**Your objective**: If a line in the entries below contains "pixels", copy it.
[[ Source information, beginning ]]
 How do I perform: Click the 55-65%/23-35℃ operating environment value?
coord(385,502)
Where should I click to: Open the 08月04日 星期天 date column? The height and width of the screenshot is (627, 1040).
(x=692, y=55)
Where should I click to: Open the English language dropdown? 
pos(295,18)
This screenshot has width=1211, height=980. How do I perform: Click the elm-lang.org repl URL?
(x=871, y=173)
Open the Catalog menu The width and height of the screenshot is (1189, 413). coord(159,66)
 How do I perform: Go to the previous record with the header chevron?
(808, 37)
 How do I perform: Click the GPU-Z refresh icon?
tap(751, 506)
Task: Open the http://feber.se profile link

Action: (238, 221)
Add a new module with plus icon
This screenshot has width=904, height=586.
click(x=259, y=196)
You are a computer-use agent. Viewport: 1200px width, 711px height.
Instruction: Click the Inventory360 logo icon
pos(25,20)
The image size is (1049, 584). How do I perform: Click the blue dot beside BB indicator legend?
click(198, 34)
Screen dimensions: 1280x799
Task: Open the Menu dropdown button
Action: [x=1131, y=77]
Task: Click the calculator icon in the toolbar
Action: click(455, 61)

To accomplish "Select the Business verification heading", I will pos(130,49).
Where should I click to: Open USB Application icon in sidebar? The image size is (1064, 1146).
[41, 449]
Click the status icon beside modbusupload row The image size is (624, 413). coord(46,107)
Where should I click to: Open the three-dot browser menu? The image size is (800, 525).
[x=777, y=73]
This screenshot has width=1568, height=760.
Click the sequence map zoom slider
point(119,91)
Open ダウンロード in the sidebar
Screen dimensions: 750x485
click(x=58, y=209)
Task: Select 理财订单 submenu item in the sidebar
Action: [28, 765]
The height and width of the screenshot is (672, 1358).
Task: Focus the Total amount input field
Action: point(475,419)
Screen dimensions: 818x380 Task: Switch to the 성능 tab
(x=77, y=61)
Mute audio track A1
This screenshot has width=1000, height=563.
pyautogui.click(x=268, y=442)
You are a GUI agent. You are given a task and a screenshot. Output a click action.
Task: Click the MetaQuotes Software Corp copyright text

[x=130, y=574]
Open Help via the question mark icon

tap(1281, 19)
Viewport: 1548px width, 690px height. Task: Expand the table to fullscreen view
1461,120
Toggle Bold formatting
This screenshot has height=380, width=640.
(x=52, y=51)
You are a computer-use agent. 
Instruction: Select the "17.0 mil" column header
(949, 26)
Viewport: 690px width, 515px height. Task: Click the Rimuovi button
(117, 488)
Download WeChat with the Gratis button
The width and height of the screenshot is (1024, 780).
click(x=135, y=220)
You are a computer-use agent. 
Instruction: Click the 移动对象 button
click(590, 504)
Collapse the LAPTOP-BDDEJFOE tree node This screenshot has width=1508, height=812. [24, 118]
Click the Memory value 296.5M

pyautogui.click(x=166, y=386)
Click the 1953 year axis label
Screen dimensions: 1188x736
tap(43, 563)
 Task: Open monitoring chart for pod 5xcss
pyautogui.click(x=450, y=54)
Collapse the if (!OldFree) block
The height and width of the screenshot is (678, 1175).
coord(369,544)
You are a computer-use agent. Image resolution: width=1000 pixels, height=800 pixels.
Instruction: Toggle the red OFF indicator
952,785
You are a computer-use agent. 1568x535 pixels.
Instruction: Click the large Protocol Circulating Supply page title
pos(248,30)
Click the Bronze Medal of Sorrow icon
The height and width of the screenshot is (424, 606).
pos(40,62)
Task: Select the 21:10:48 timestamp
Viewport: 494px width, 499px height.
[[ Source information, end ]]
**Answer for this exercise**:
You are a computer-use agent. Image resolution: width=1000 pixels, height=800 pixels.
You are a computer-use agent. 1568x535 pixels.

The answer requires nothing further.